TASK DETAILS:
Leaving out every image, restate all the records word for word.

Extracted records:
--------------------
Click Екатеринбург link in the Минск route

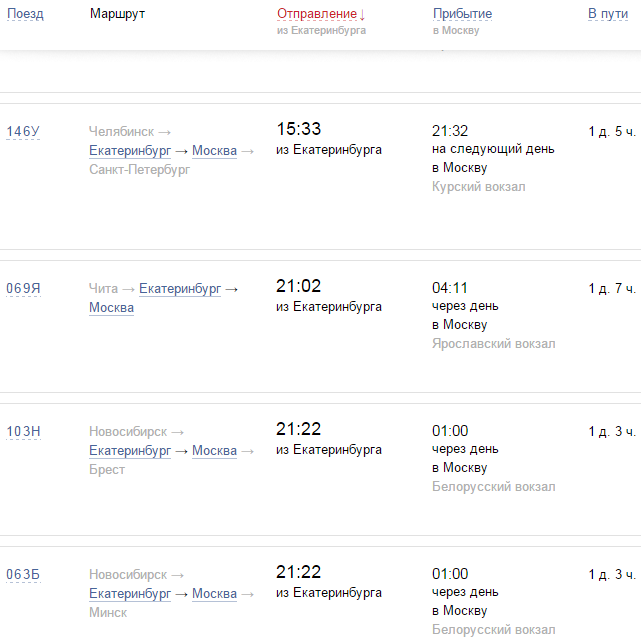pyautogui.click(x=130, y=594)
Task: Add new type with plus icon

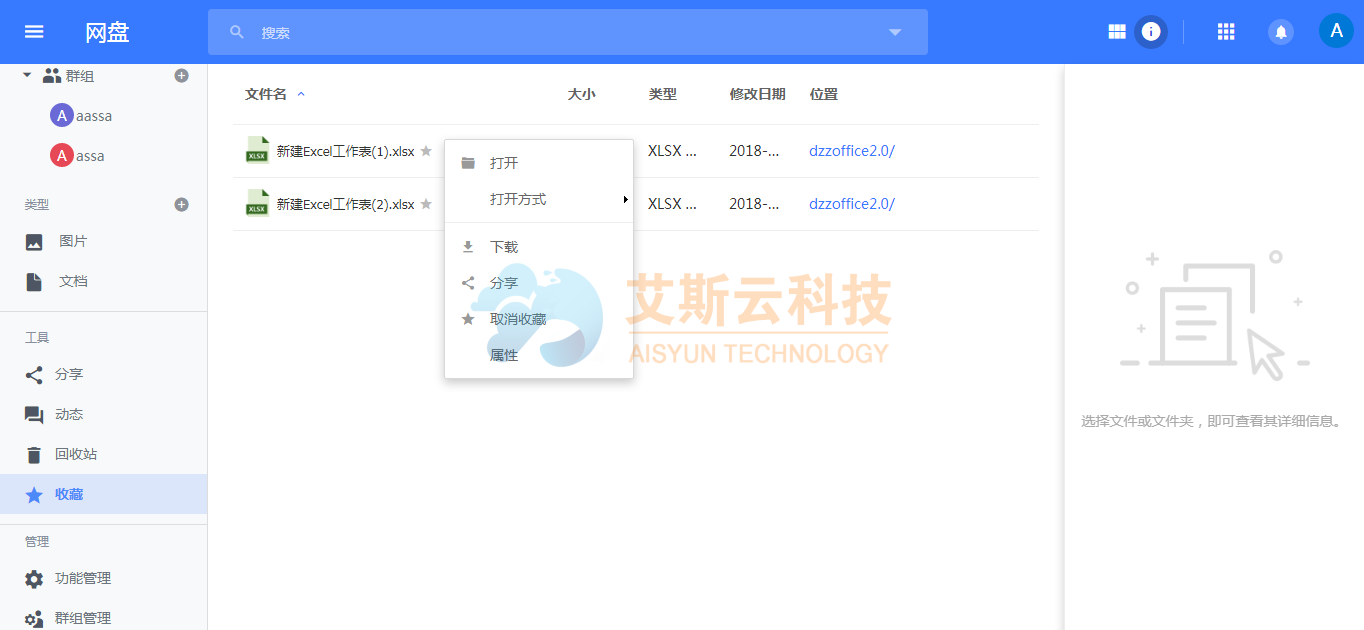Action: click(181, 205)
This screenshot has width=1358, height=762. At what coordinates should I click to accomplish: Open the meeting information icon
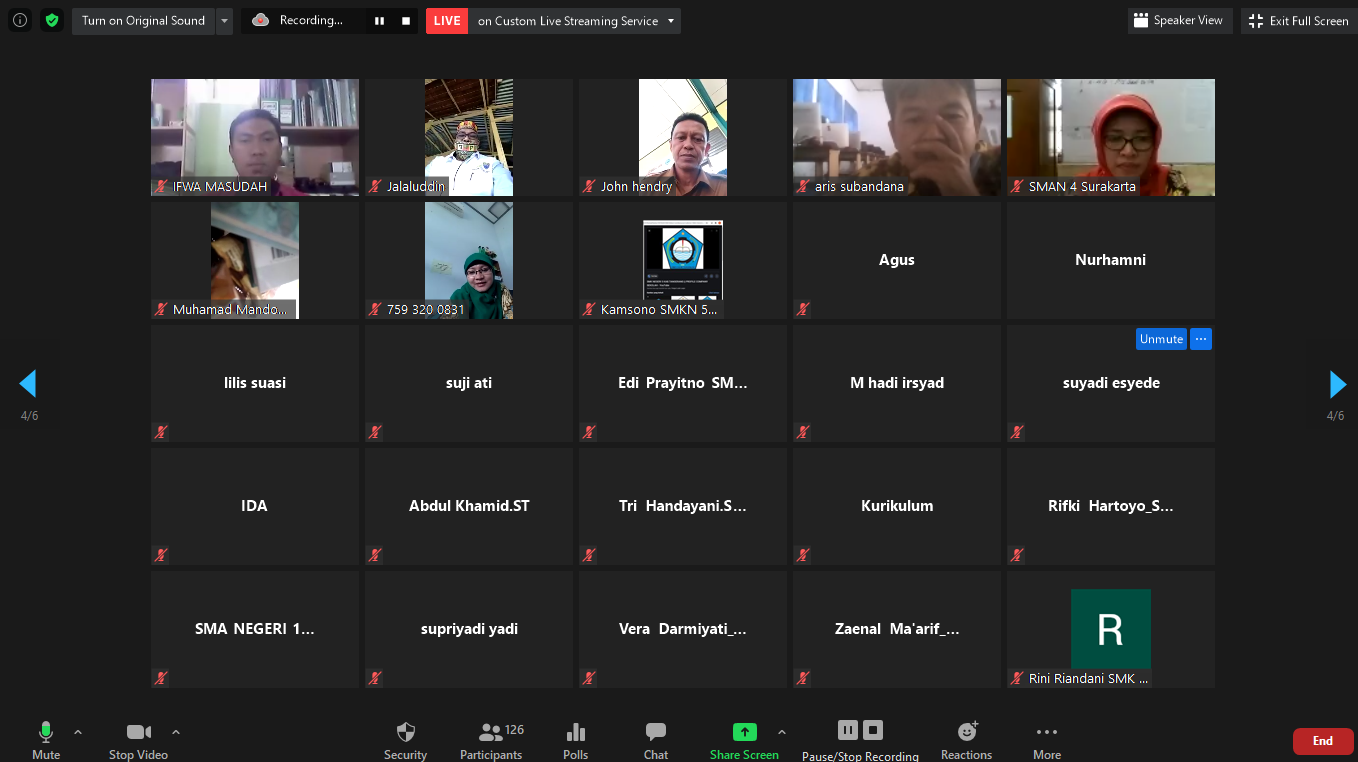[x=20, y=20]
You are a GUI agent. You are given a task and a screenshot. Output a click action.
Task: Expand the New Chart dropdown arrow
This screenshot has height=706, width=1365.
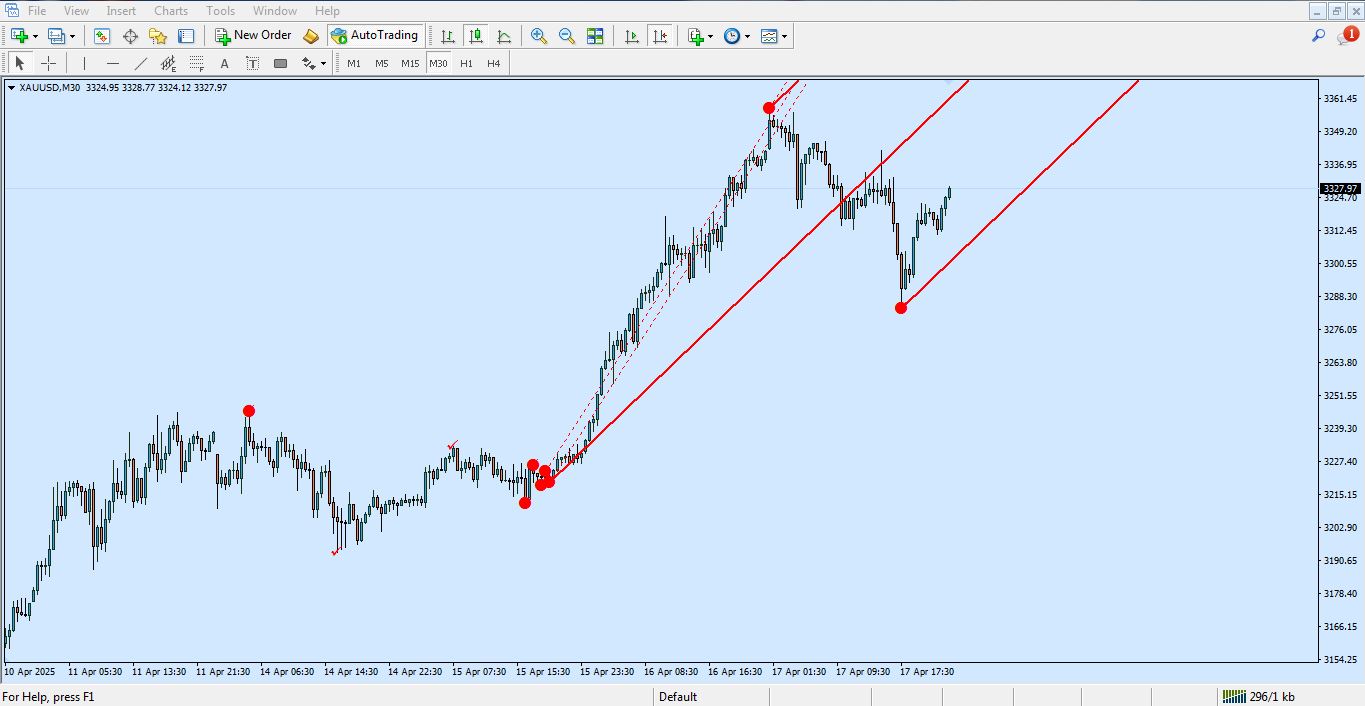[x=36, y=36]
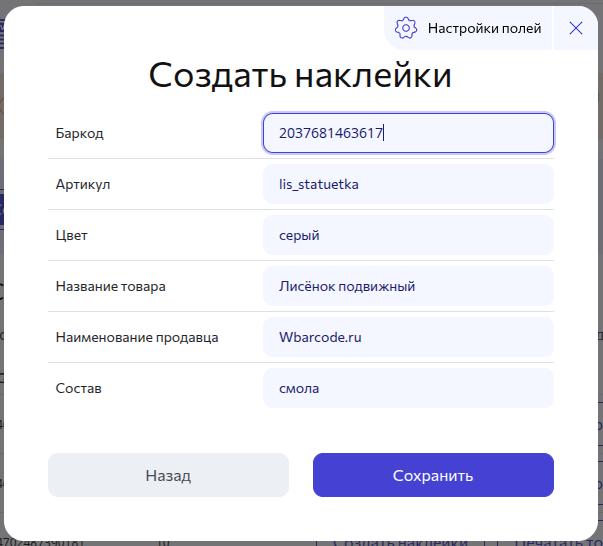The image size is (603, 546).
Task: Click the Наименование продавца label
Action: tap(137, 337)
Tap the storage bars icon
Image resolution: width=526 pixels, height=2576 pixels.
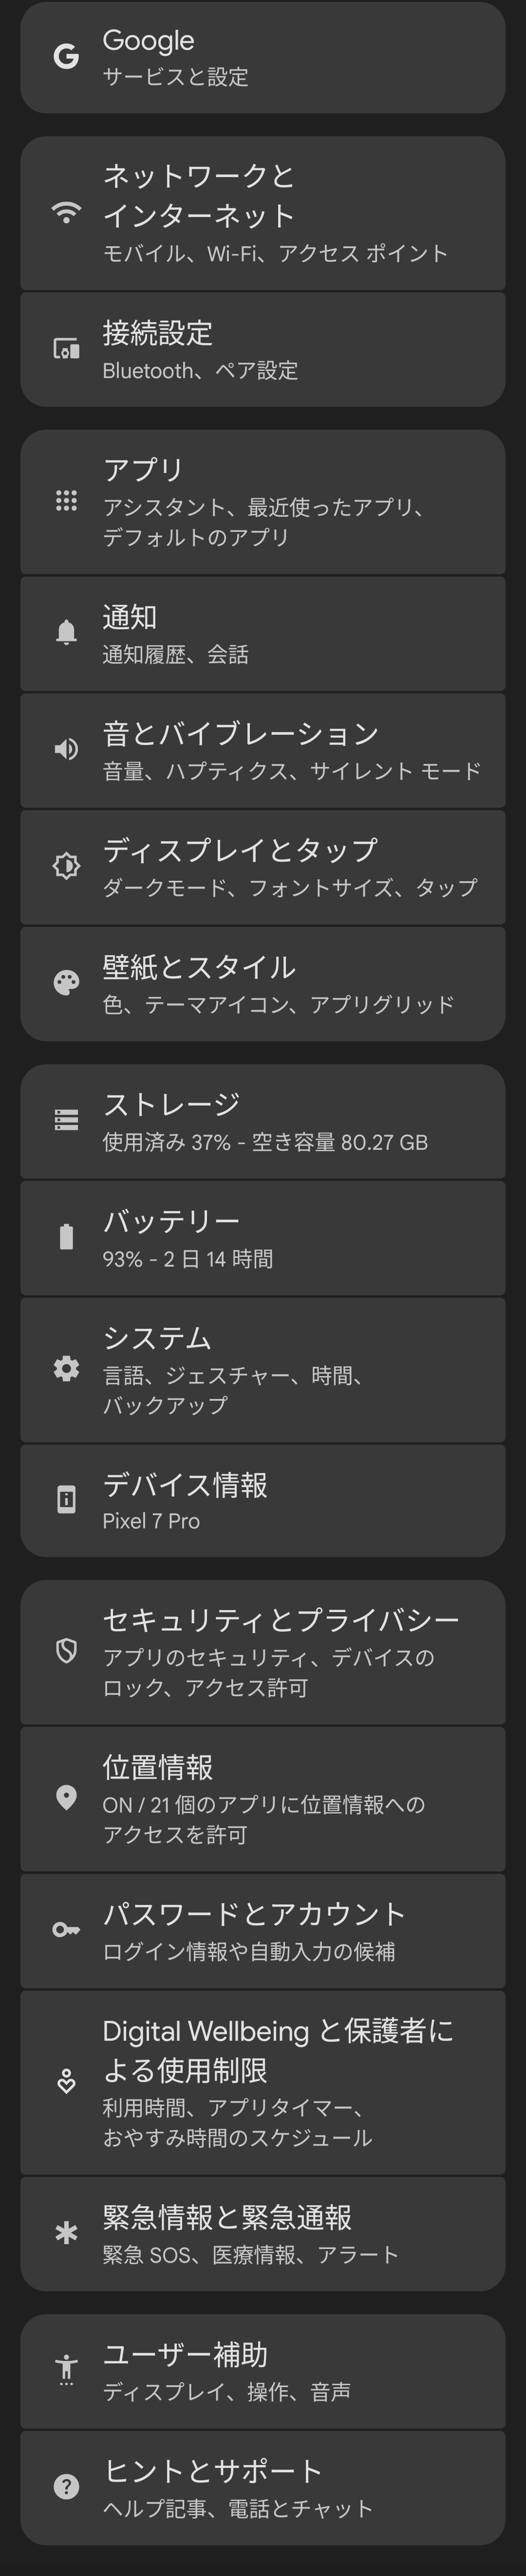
--------------------
WRITTEN REPLY:
Click Екатеринбург link in the Минск route

pyautogui.click(x=130, y=594)
Task: Add new type with plus icon

Action: click(181, 205)
This screenshot has width=1358, height=762. At what coordinates should I click to accomplish: Open the meeting information icon
[x=20, y=20]
You are a GUI agent. You are given a task and a screenshot. Output a click action.
Task: Expand the New Chart dropdown arrow
This screenshot has height=706, width=1365.
[x=36, y=36]
The image size is (603, 546).
Task: Click the Наименование продавца label
Action: tap(137, 337)
Tap the storage bars icon
Image resolution: width=526 pixels, height=2576 pixels.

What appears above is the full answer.